Summary of this case from Hess v. Biomet, Inc.Opinion
CIVIL NO. 2:12 cv 192
10-23-2012
OPINION AND ORDER
This matter is before the court on the Motion to Strike Paragraphs 17 and 66 of Plaintiff's Complaint [DE 19] filed by the defendant, Maxim Healthcare Services, Inc., on July 26, 2012. For the reasons set forth below, the motion is DENIED.
Background
On May 15, 2012, the plaintiff, Donna Brandy, filed her complaint seeking damages for violations of the Americans with Disabilities Act, the Family and Medical Leave Act, and wrongful discharge under Indiana law.

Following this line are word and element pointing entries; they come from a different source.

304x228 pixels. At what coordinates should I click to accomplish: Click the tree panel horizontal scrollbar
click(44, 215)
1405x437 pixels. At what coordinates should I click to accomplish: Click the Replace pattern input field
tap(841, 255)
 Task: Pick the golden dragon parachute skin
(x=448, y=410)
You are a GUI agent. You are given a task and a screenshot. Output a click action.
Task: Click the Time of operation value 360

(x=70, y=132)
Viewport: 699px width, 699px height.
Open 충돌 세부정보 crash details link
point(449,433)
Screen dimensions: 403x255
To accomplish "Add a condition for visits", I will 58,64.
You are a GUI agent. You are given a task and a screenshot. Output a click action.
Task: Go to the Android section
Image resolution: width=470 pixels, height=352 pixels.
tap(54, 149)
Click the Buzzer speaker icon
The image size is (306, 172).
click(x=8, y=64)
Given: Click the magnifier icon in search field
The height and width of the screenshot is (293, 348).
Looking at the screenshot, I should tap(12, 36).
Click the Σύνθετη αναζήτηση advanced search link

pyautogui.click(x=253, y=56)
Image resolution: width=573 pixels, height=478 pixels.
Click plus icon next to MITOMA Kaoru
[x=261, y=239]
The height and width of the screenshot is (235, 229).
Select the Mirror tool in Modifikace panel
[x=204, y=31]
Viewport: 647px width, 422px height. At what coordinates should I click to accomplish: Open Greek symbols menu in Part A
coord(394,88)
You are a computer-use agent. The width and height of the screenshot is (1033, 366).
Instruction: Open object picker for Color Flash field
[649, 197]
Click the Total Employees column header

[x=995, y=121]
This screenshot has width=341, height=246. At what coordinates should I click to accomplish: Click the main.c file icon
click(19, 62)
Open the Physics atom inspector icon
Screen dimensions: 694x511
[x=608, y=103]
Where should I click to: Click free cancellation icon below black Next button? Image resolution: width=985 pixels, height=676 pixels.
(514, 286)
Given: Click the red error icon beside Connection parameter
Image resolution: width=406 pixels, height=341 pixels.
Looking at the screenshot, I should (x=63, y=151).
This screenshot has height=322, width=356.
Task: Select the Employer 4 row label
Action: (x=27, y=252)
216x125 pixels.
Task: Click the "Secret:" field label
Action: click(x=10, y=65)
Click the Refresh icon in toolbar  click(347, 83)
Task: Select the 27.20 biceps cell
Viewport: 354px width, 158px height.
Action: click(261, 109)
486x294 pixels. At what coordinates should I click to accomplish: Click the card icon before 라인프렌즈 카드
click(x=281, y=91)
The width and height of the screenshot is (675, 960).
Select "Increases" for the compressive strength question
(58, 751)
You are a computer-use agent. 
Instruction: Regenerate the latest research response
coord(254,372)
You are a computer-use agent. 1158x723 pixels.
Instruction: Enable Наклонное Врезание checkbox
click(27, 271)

Paragraphs 17 and 66 of plaintiff's complaint allege:
17. After filing for unemployment, Maxim had its legal counsel offer Brandy a severance agreement. The attorney (Aubrey Kuchar) represented to Brandy that the agreement said Brandy will not sue Maxim for her work injury. The agreement Brandy received indicates that she would give up all of her rights to sue Maxim in exchange for $100. (Ex. C pp. 2-4)
* * *
66. Within around two weeks of Brandy requesting to be returned to work, because of her work injury, Maxim offered Brandy a severance agreement that would provide Brandy $100 in exchange for Brandy giving up all of her rights to sue Maxim. (Ex. C pp. 2-4) Around April 17, 2011, Brandy placed Maxim on notice that she would not accept Maxim's proposed agreement.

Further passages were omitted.